Entries for locating text and elements:
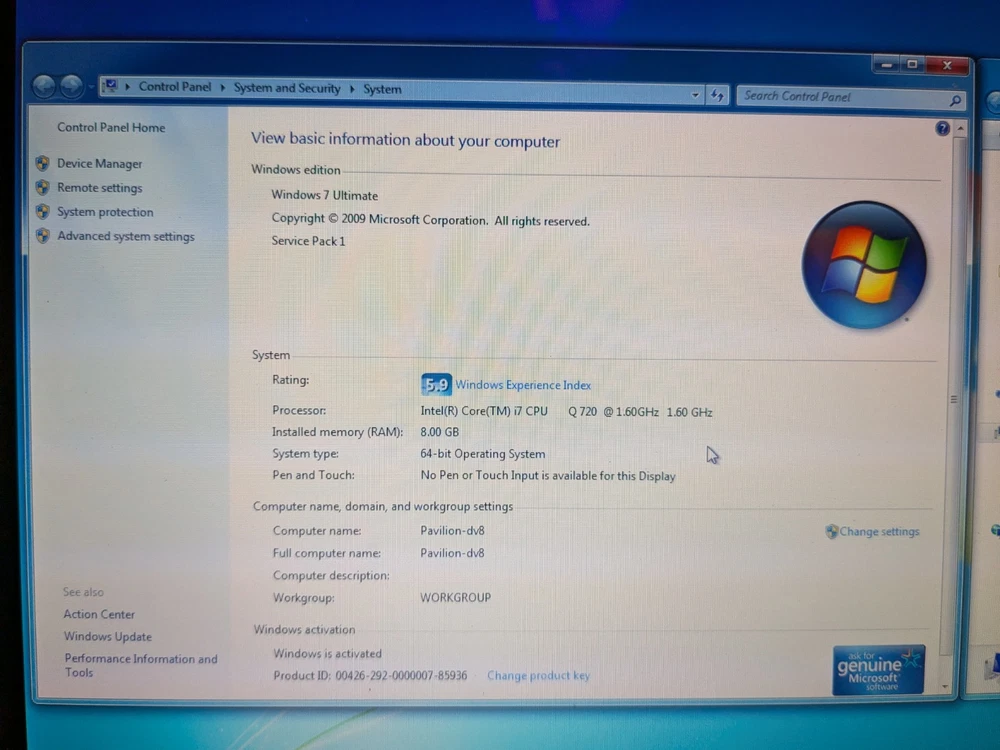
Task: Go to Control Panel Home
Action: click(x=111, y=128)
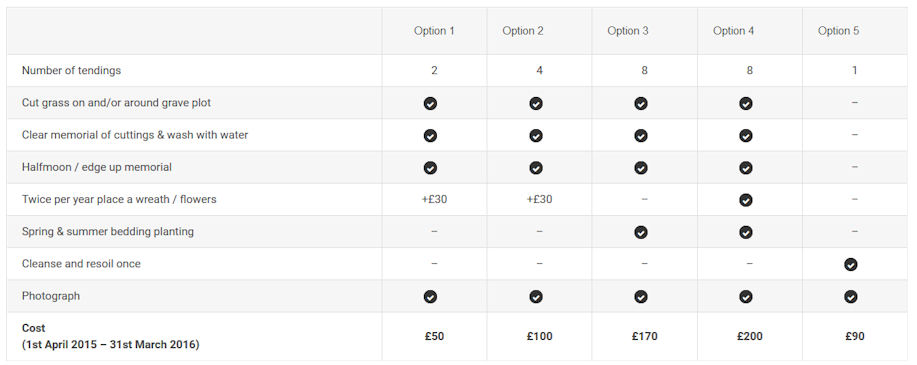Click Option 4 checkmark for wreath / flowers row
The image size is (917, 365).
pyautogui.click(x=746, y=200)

GIVEN PROBLEM -> Format the lines of the items above as a single numbered list, skipping blank lines and leaving out the pictures.

SOLUTION TO THIS EXERCISE ->
1. Task: Go to Control Panel Home
2. Action: click(x=111, y=128)
3. Click Option 4 checkmark for wreath / flowers row
4. The image size is (917, 365).
5. pyautogui.click(x=746, y=200)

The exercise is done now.